Gina started by separating my images into three sets, 1. a couple of images she didn’t really care for, 2.  my big landscapes and 3. my curiosity shots which are a mixture of street and ad hoc shots that visually appeal to me.

The first thing she said, and something I had come realise over the past few months was that I am a colour photographer, she recommended I stop working in Black and White, which was a great confirmation to something I had already had an inkling of. I have even gone back and switched a couple of pictures back into colour.

‘This is you!’ pointing to the pile of curiosity shots, ‘This are the interesting ones, the pictures that give a view into your visual eye’.

She went on to say I need to write more about my work, because by writing I will discover why I like taking the images I do and be able to progress my style. It makes complete sense, I’ve always shied away from writing, even though I don’t think I’m at all bad at it, I just never have had much to say, thinking that my work should speak for itself. But clearly the writing Gina wants me to do it not for you, it’s for me and that appeals far more as it’s delving into the Id.

This suddenly is a fascinating idea, going back to early memories and thinking about what types of images I liked as a child and as a teenager and then into my career as a Graphic Designer. Visual imagery has always been important but I don’t think I’ve ever actually stopped to think why do I like what I like.

So Gina recommended writing down memories, ‘Start with “I remember...” and see where that takes you’

So here we go, of my first ever memories I remember being 3 years old and cradled out to the green Vauxhall Viva estate at 4am just as it was getting light for a long car journey to Scotland. During that holiday the images I can still visualise are a dark old gypsy caravan we were staying in with ornate fittings and lacy curtains. It was there I decided to throw away my dummies and watched the men take them away in a large grey dustbin lorry. Also I have images of being on the beach and having a tantrum over not wanting to go on a donkey (still legendary in my family).

Was this embryonic in my visual style? I don’t know but it’s these types of memories I shall be investigating to see where my motivation is and I’m very much looking forward to it.

Portfolio for 2011 by admin

As a Graphic Designer I was taught traditional photography at college but as a student it was a means to an end rather than the art form I consider it now. I could take pictures, develop film and print; but a lot of it was guesswork and luck.

I suppose, without realising, I was waiting for was Digital Photography.
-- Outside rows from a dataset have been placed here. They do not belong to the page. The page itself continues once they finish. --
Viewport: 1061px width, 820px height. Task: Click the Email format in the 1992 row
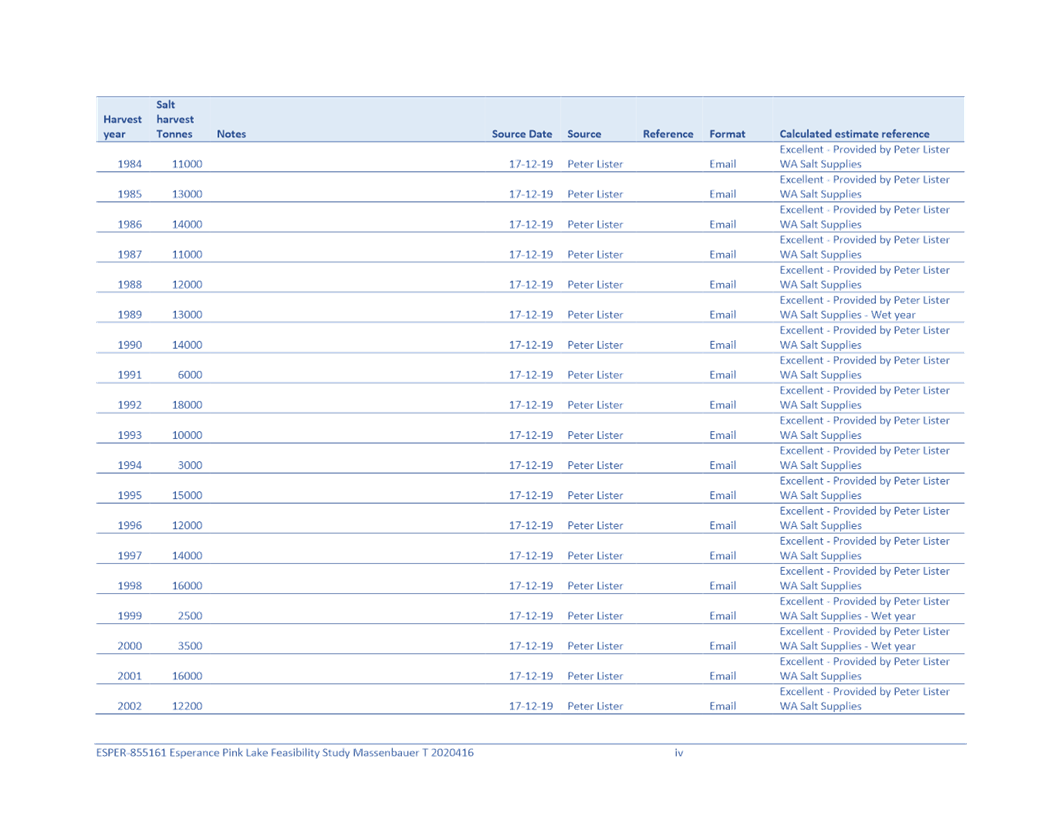pos(722,405)
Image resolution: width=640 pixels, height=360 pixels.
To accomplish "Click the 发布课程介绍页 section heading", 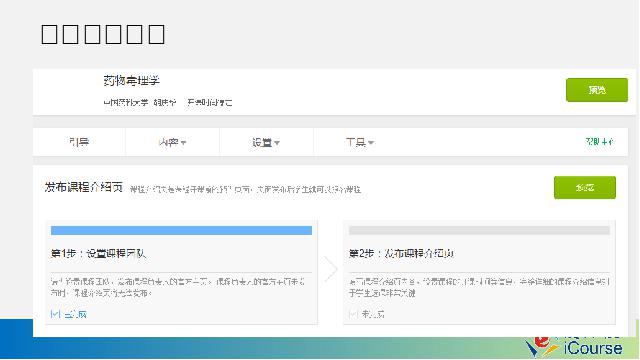I will [x=84, y=187].
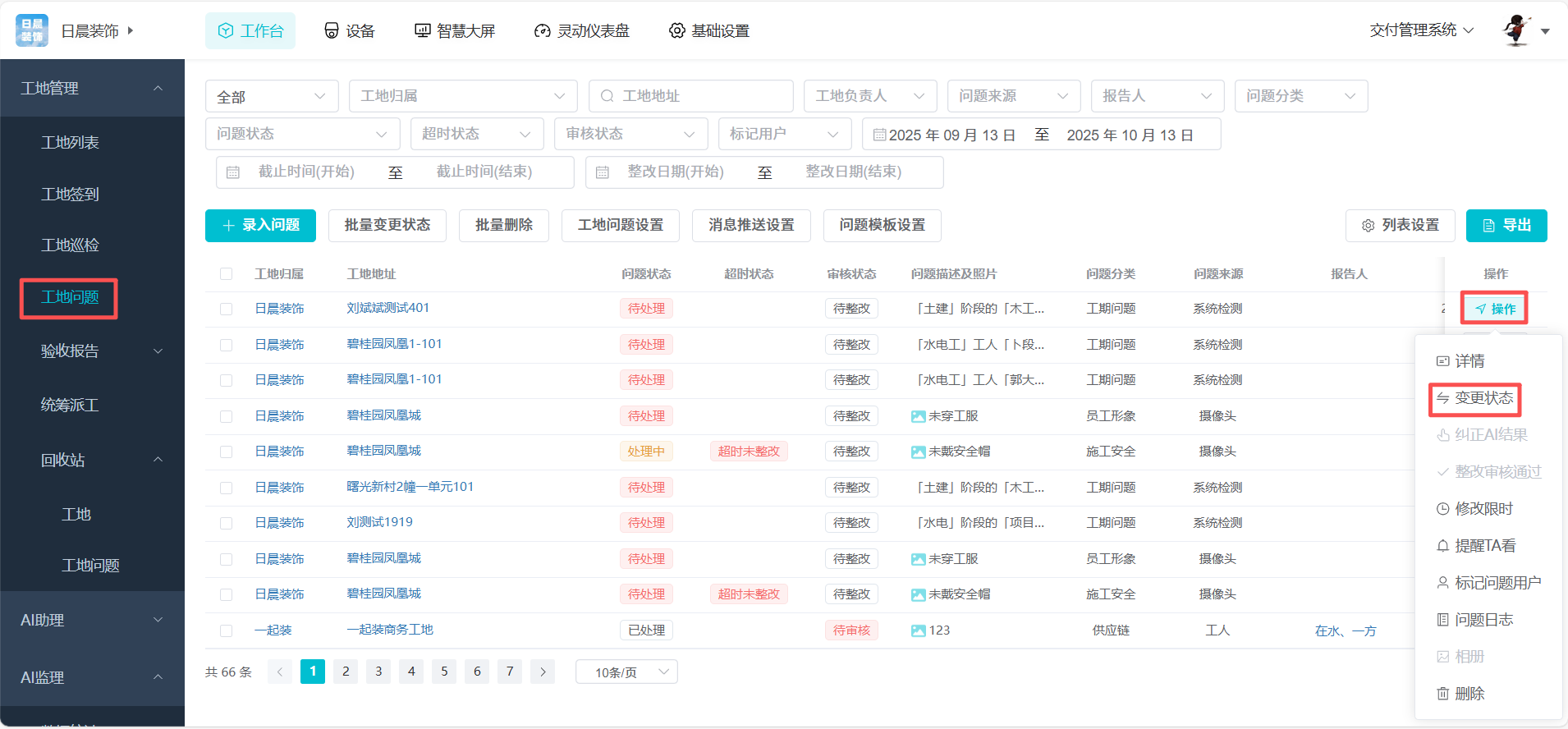Click the clock icon beside 修改限时

pos(1442,509)
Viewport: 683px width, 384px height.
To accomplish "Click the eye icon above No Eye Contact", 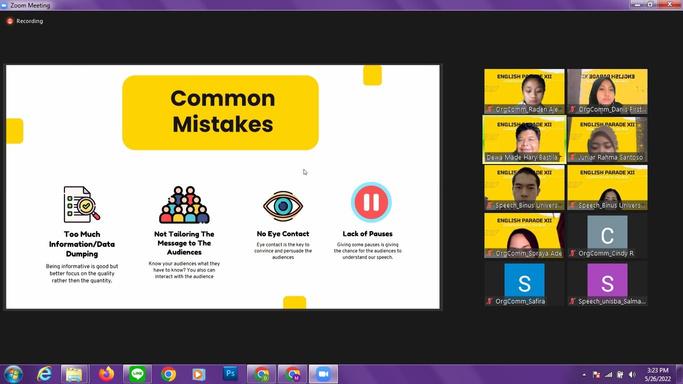I will pos(283,206).
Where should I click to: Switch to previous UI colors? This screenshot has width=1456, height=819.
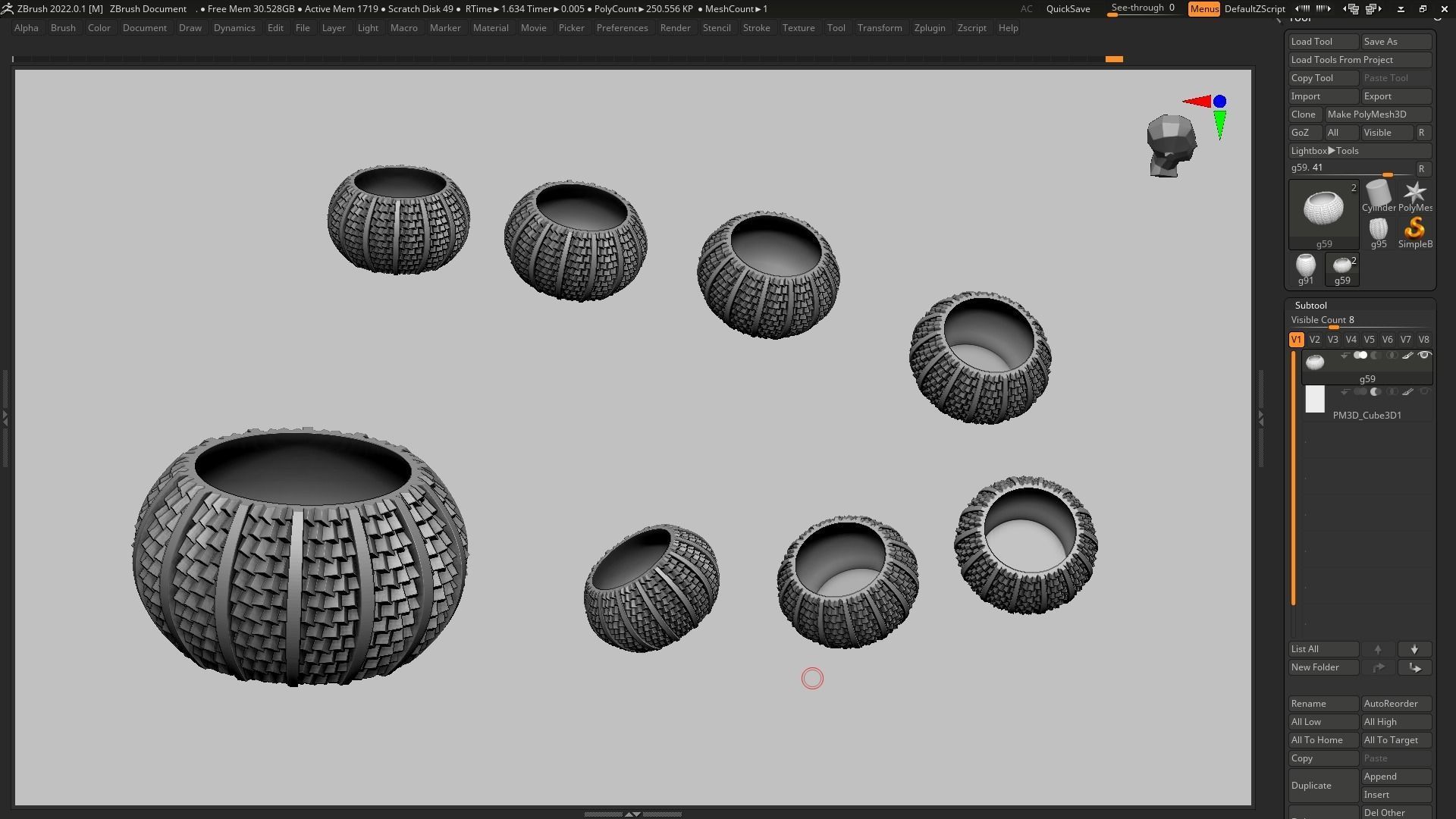click(x=1302, y=9)
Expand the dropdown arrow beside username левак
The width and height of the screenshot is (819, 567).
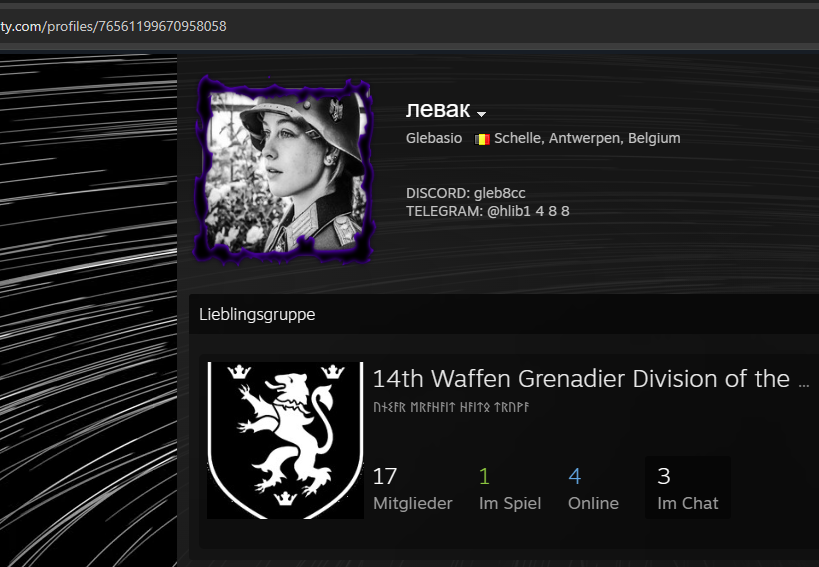481,114
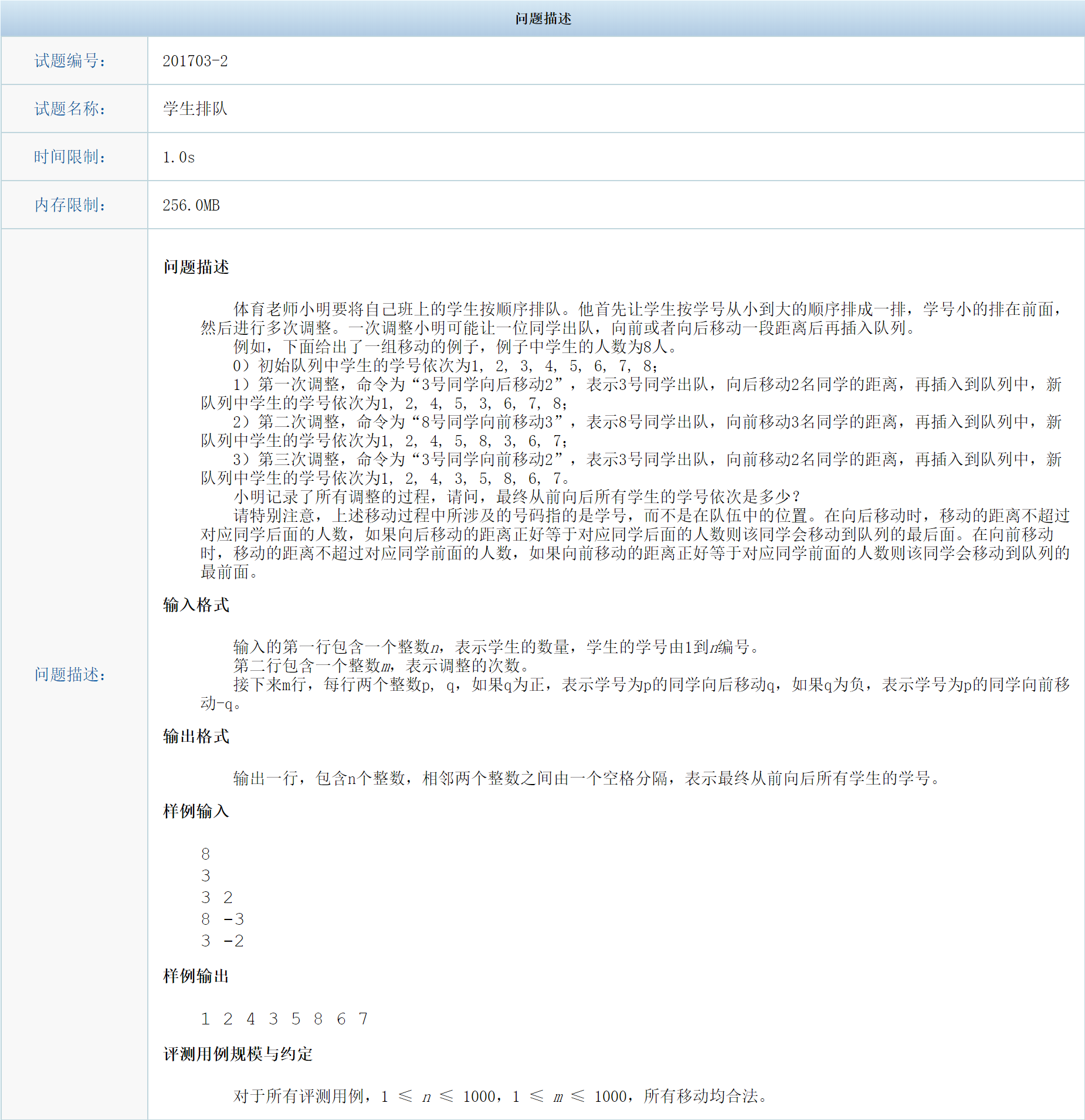Select the sample output line of numbers

pyautogui.click(x=284, y=1019)
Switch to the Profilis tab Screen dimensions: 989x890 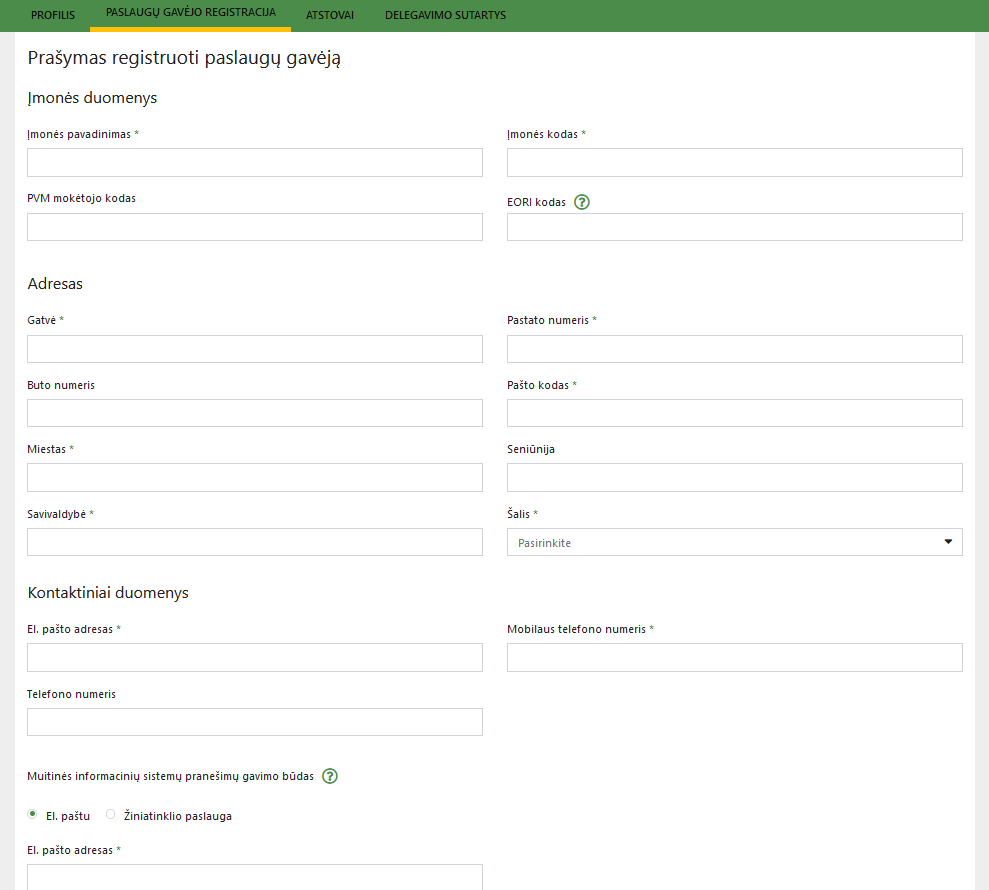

The first digital camera I used was an Apple Quicktake 100 in 1996, but only being able to take 8 shots at 640x480 it wasn’t exactly practical. It was a few more years before I had my first Kodak point & shoot, however, in 2005 when I bought my Nikon DSLR (the D50) my attitude toward photography changed. At this point that I realised I didn’t know very much about photography at all; leaving the dial on Auto all the way up until leaving it on a plane a couple of years later.

After suffering major withdrawals from photography  I decided to go back to school and enrolled on a short basic photography course led by Dave Hodgkinson. Six weeks with a borrowed Nikon plus 50mm prime lens seduced me under the skin of photography forever.

It was in San Fransisco with a Canon G10 that I took my first portfolio shot: The Bay Bridge and ferry terminal at dawn.

I now pack a Nikon D80 which nourishes my passion for photography; a passion that consumes my every waking moment. The shots that I’ve missed over the past couple of years because I either didn’t have a camera or it wasn’t in my hand at the right time, are burnt into my memory.

This body of work is a selection from the past three years, which reflects my recent move into Street Photography. As the work changes and progresses, more and more black and white street shots creep into my portfolio. Let me know what you think.

Street Selection by admin

After emailing my photography tutor and asking for a project, he set me a Street Photography assignment studying Henri Cartier-Bresson, Robert Frank and other famous street photographers. I was to read up and write a short piece on the street scene and then go out and take some pictures. That was a year ago and I've been shooting street ever since, I love it.